WHAT THIS TASK INVOLVES:
Can you reproduce, word for word, the part of the Internet of Things article below that starts with "- Concern over" and goes on through "to the minimum."?

From home automation systems and integrated cameras on smartphones to connected medical devices for individual patients with serious medical condition, Internet of Things is proving to be beneficial to consumers across diverse industries. While software experts and developers believe that their innovative apps are taking the world by storm, consumers around the world are determined to bring their concerns to the fore. Today we’re attempting to look at the benefits of a few connected devices or services used by consumers, understand some of the risks involved, and offer some viable solutions.
When we talk about the healthcare industry in particular, we believe that the benefits of Internet of Things cannot be undermined. With the emergence of Remote Patient Monitoring Networks (RPMN) and Medical Body Area Networks (MBAN), concepts like telemedicine and mHealth cease to be a distant reality. Similarly, we do think that it’s better to be safe than sorry when it comes to securing our homes with home automation tools that can relay data to us when we’re away.
The risks and the possible alternatives
If the issue is looked at from the consumers’ perspective, the companies involved in developing connected devices would note the recurrence of the following notions that device users consider to be risky.
- Concern over privacy issues: Building security into connected devices during the development stage is better than putting security measures in place as an afterthought. Another good idea is to train the employees on the importance of security, and various aspects of security.
- Unauthorized access of data: When a security risk or threat is identified, make sure you have a comprehensive defence strategy in place.
- Misuse of personal information: It’s only natural for consumers to be concerned about the way their information is stored on the net, and used. So, it would be good if companies keep collection of consumers’ personal data to the minimum.
- Hacking: Attack on systems that the consumers use is another major area of concern. By thinking of innovative ways to stop consumers’ data or information from being stolen, one can prevent hacking to an extent.
- Issue of personal safety: This is certainly another important aspect as a variety of data about the consumer including his/her tastes/habits, time spent on the internet, purchases made, location, etc., is available on the web.
- Compromise on sensitivity of data: Consumers are naturally concerned about issues like theft of their identity & credit information. It helps appease them and reduce privacy risks if companies collect less sensitive data or de-identify the data collected.
- One size fits all?: Approaching the issue with a “one size doesn’t fit all” perspective rather than the usual one-size-fits-all approach is certainly better at addressing the issue at multiple levels.
- Having no say is scary: Offer consumers the choice and let them have a say on ways in which their personal information is going to be used.
Taking the above steps will not only help reduce the risk factor but also address the issue of privacy and information theft, besides helping companies develop products that would help transform the world, and the way one looks at technology by leveraging the Internet of Things.

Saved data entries
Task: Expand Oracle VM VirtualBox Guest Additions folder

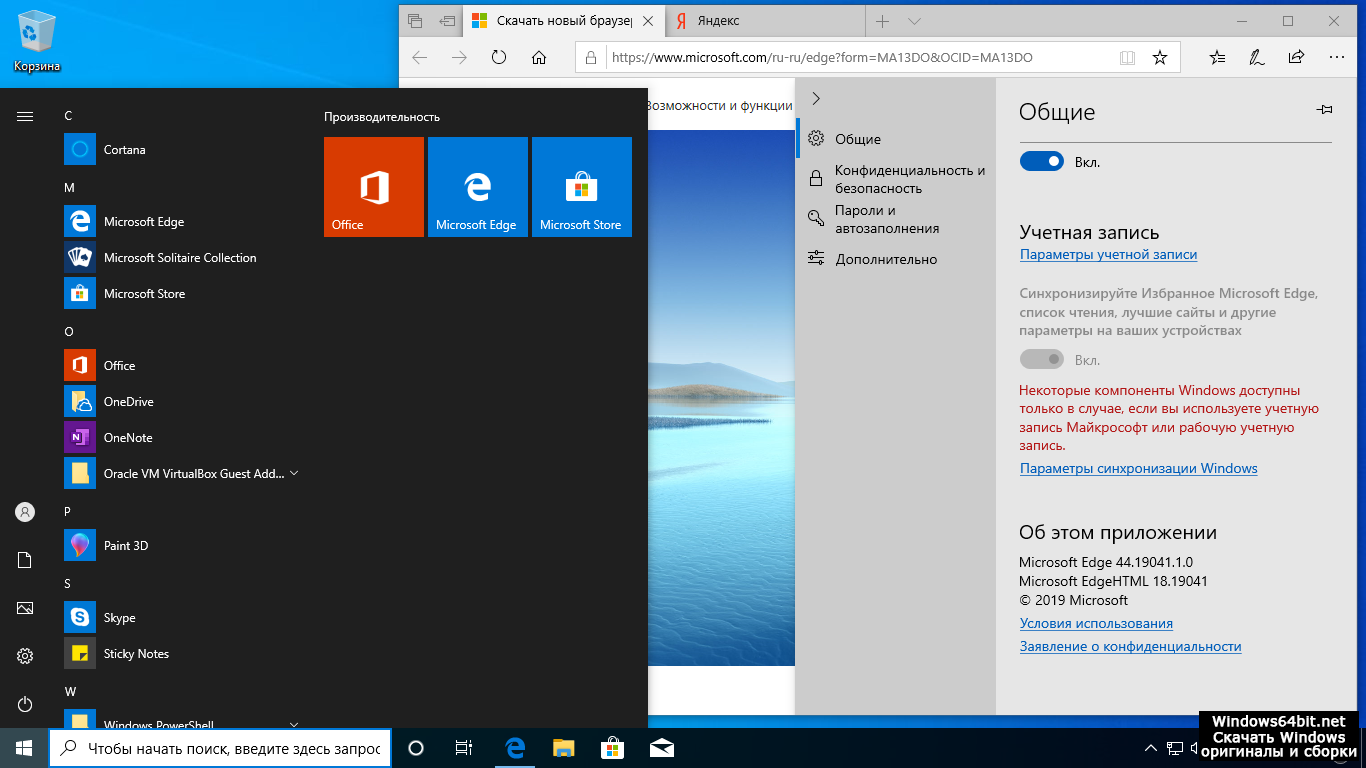Action: coord(294,474)

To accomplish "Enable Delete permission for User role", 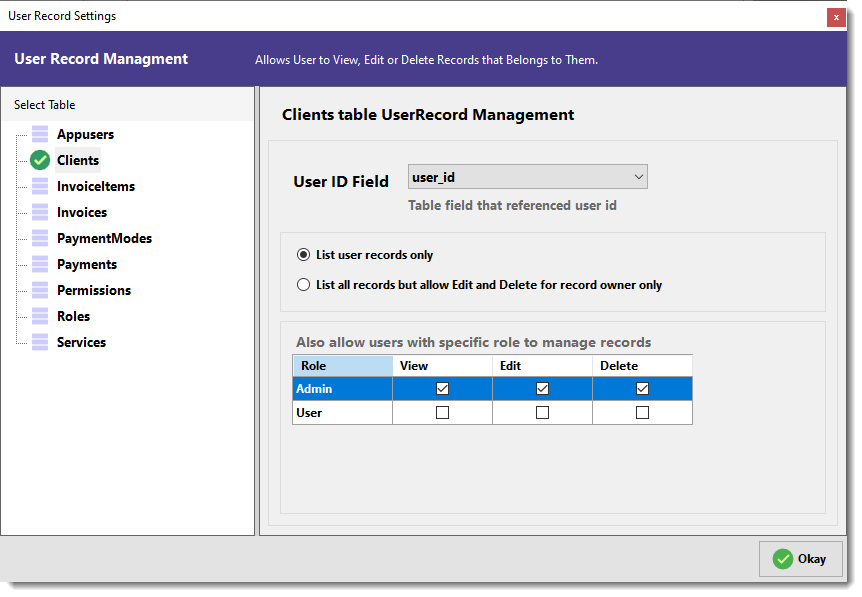I will [642, 413].
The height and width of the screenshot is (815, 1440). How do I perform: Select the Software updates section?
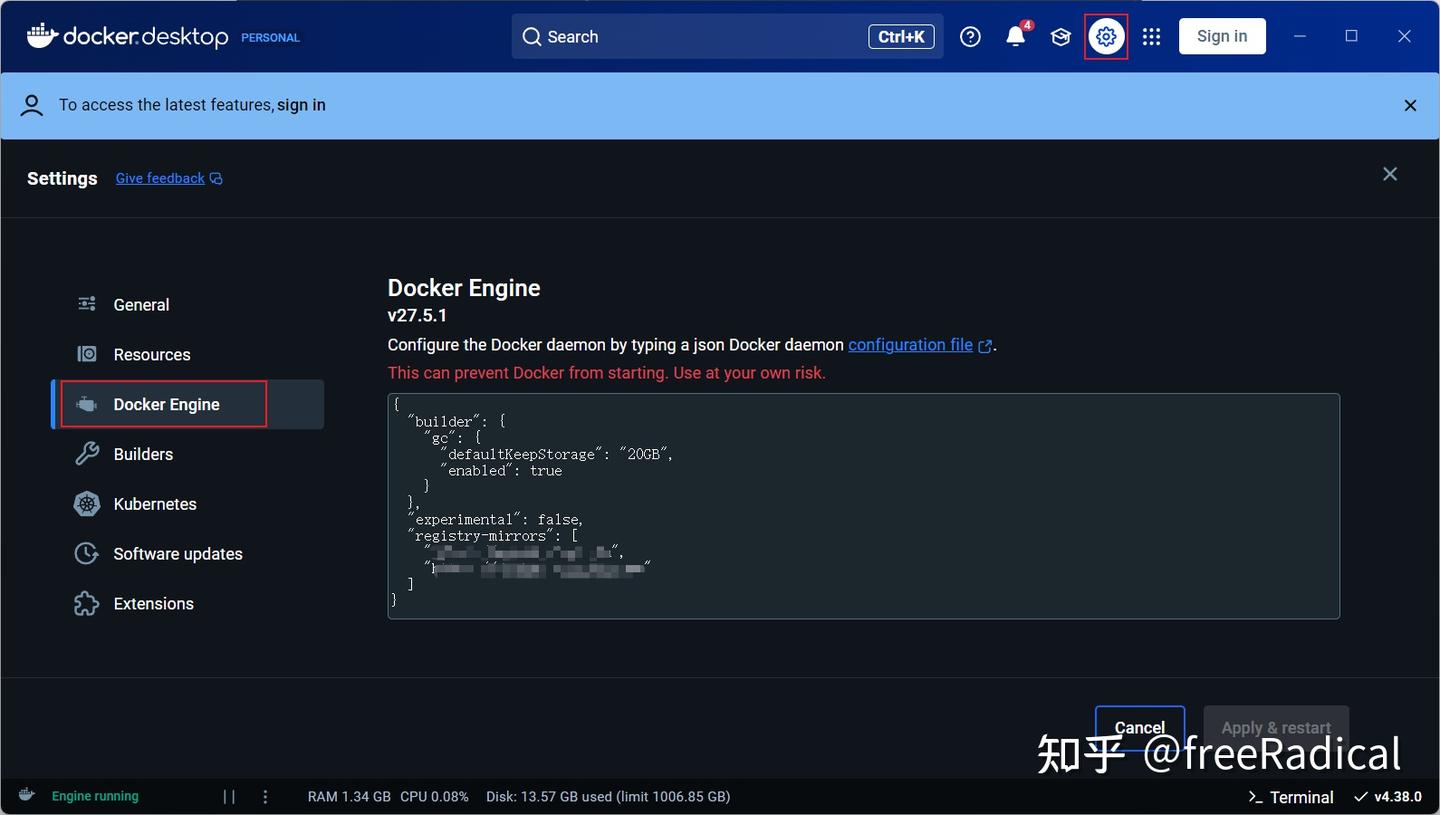point(176,553)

ANSWER TO THE PROBLEM:
- Concern over privacy issues: Building security into connected devices during the development stage is better than putting security measures in place as an afterthought. Another good idea is to train the employees on the importance of security, and various aspects of security.
- Unauthorized access of data: When a security risk or threat is identified, make sure you have a comprehensive defence strategy in place.
- Misuse of personal information: It’s only natural for consumers to be concerned about the way their information is stored on the net, and used. So, it would be good if companies keep collection of consumers’ personal data to the minimum.